Love this story–so much love and connection amidst so much sorrow and loss. Thank you for sharing.
Great post, Elaine.
I love this one so much. 💕
Retaining some bit of normalcy is really important, no matter how it’s acquired. I’m glad Don was able to accept and accommodate Heidi’s need to continue to do for him what she had always done. Blessings to them…

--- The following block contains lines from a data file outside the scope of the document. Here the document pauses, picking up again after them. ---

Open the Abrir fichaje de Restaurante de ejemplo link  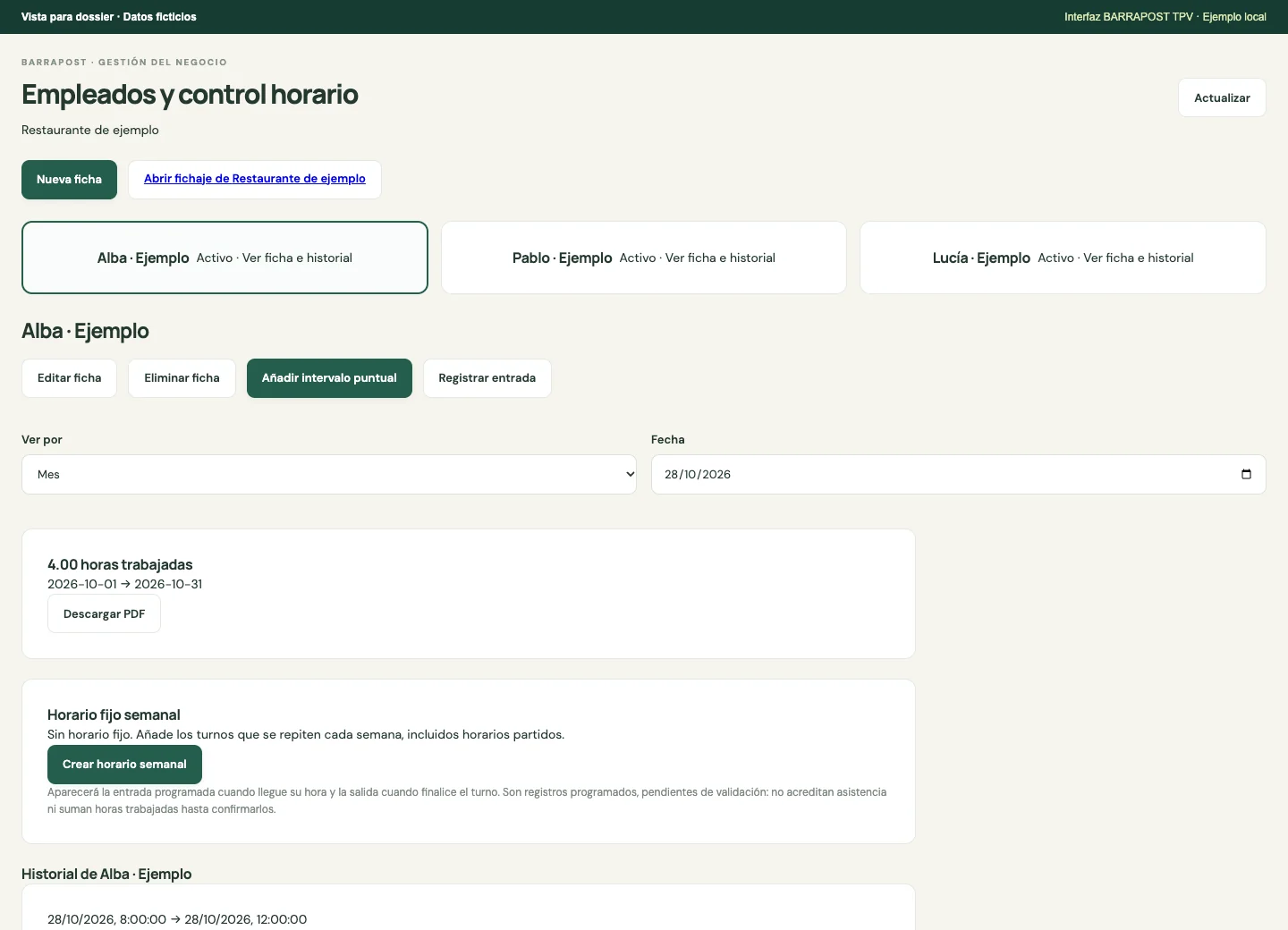pyautogui.click(x=255, y=179)
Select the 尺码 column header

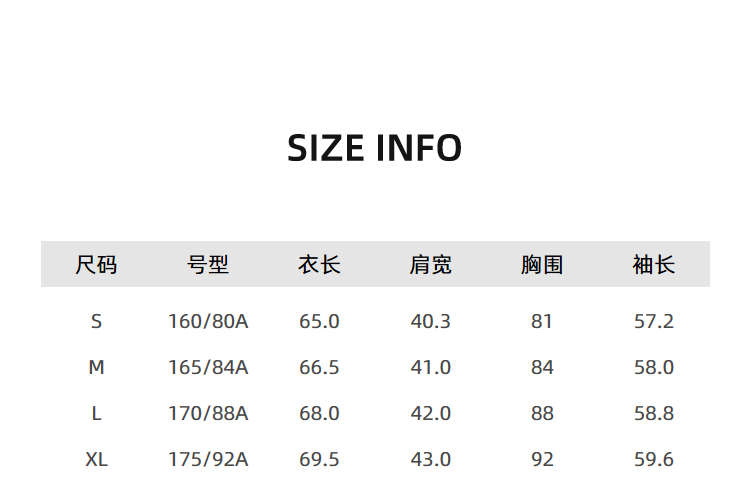(x=96, y=265)
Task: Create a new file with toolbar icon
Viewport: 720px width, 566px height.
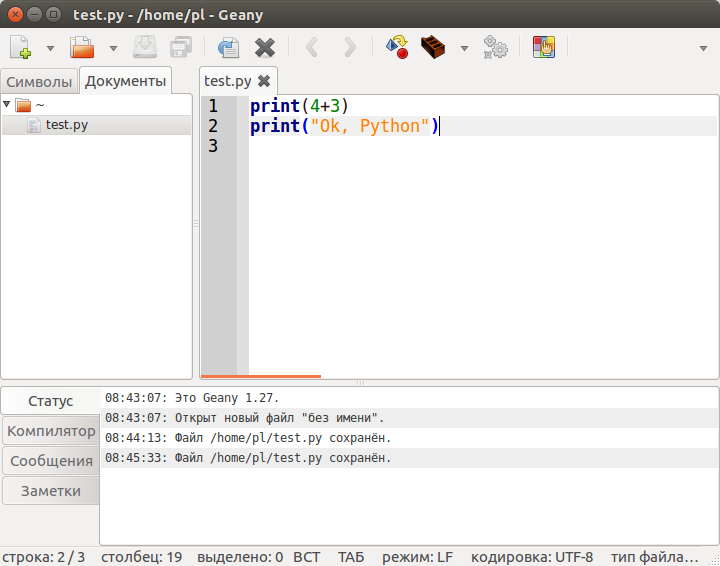Action: pos(20,47)
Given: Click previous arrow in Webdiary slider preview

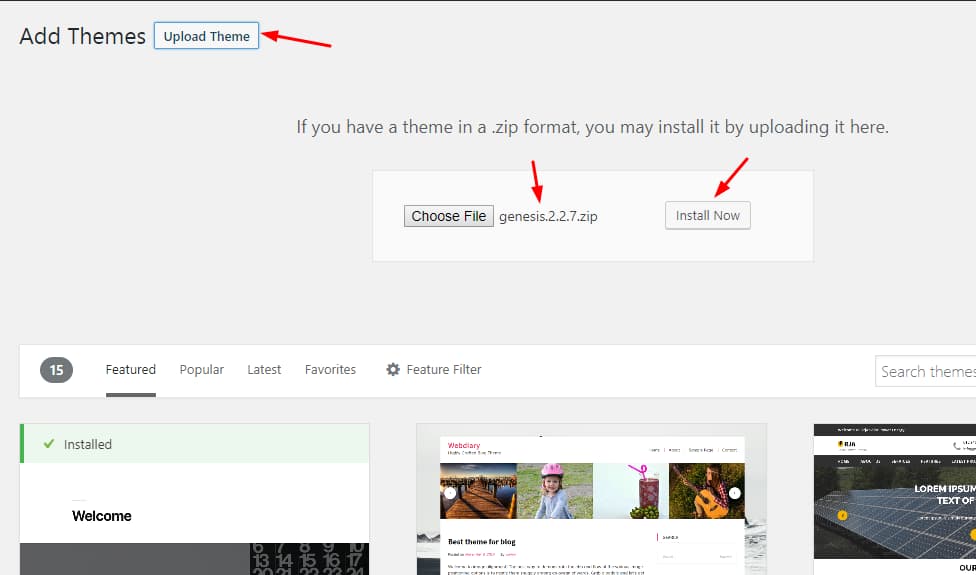Looking at the screenshot, I should pos(450,492).
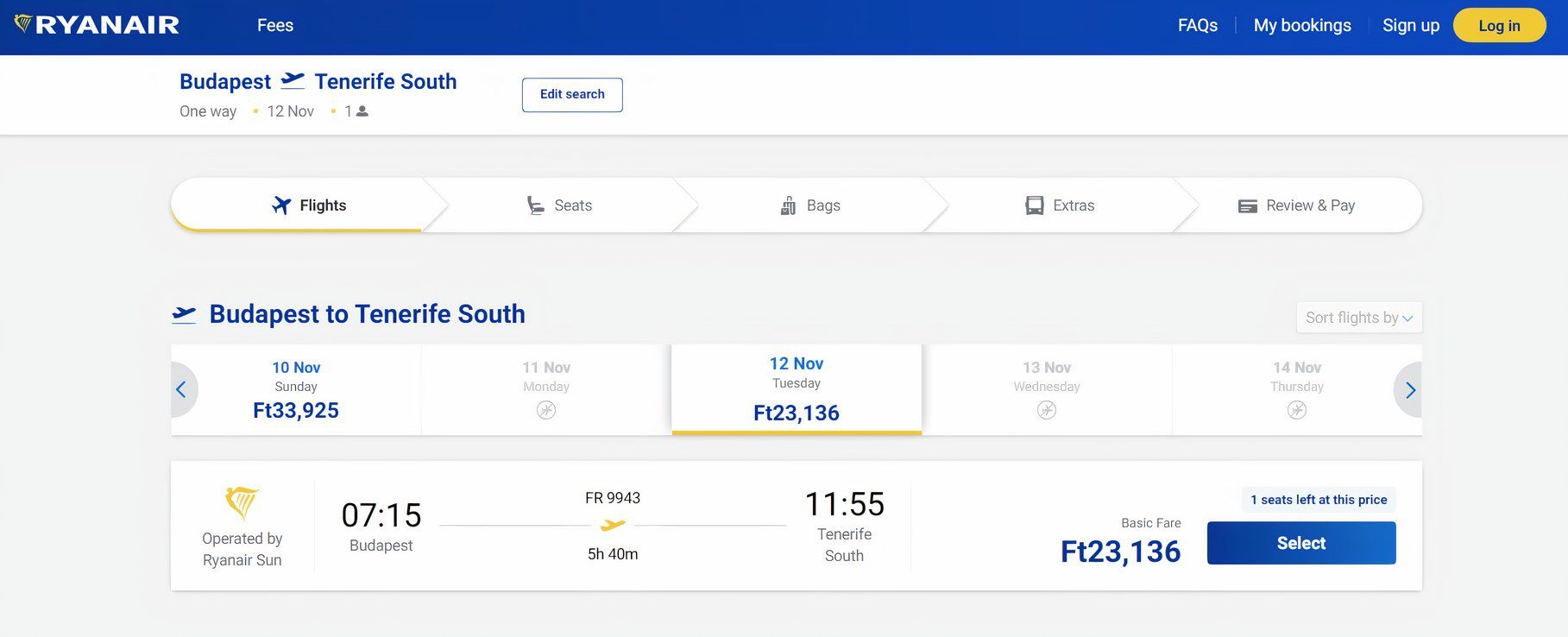Click the card icon in Review & Pay
This screenshot has width=1568, height=637.
pyautogui.click(x=1247, y=206)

ABSOLUTELY LOVE THIS!!!! Be on their journety all the time. I could walk out the doir with the suitcase and a kiss … walk right back in and say I’m home ! 💕💕Linda MarascoSSM, OntarioSent from my cell
Such a poignant account of the progression of dementia! My heart aches for all those who are going through this right now. Thank you for your blog, Elaine. It touches more people than you know.